From the first line to the last, copy the data exactly and drop the pictures.

RECORD EXTRACTS ->
○ ○ ○ ○
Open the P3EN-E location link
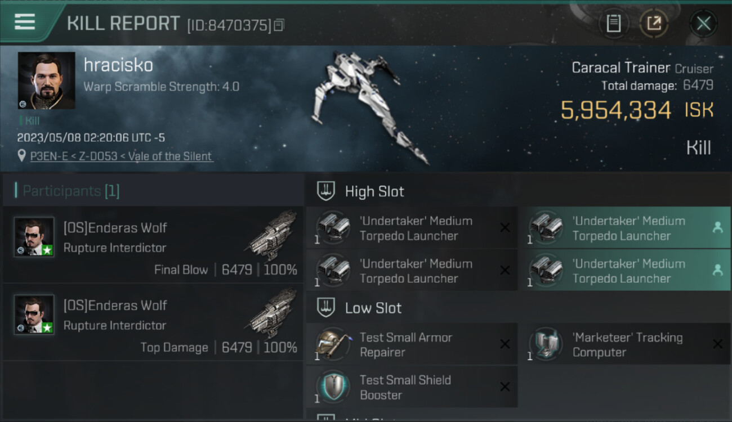This screenshot has width=732, height=422. 121,156
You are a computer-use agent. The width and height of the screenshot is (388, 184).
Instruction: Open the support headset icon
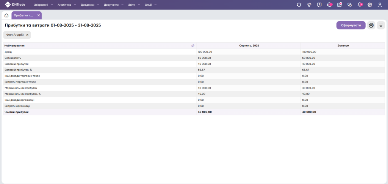click(x=329, y=5)
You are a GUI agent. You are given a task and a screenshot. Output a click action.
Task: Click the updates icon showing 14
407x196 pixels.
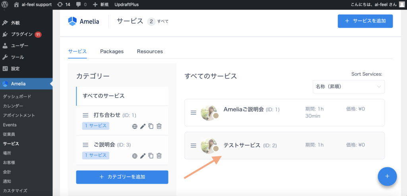tap(64, 5)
○ ○ ○ ○
RESULT ->
Open the P3EN-E location link
This screenshot has width=732, height=422. 121,156
You are a computer-use agent. The width and height of the screenshot is (388, 184).
Instruction: Open the support headset icon
click(x=329, y=5)
You are a GUI agent. You are given a task and a screenshot. Output a click action.
Task: Click the updates icon showing 14
407x196 pixels.
tap(64, 5)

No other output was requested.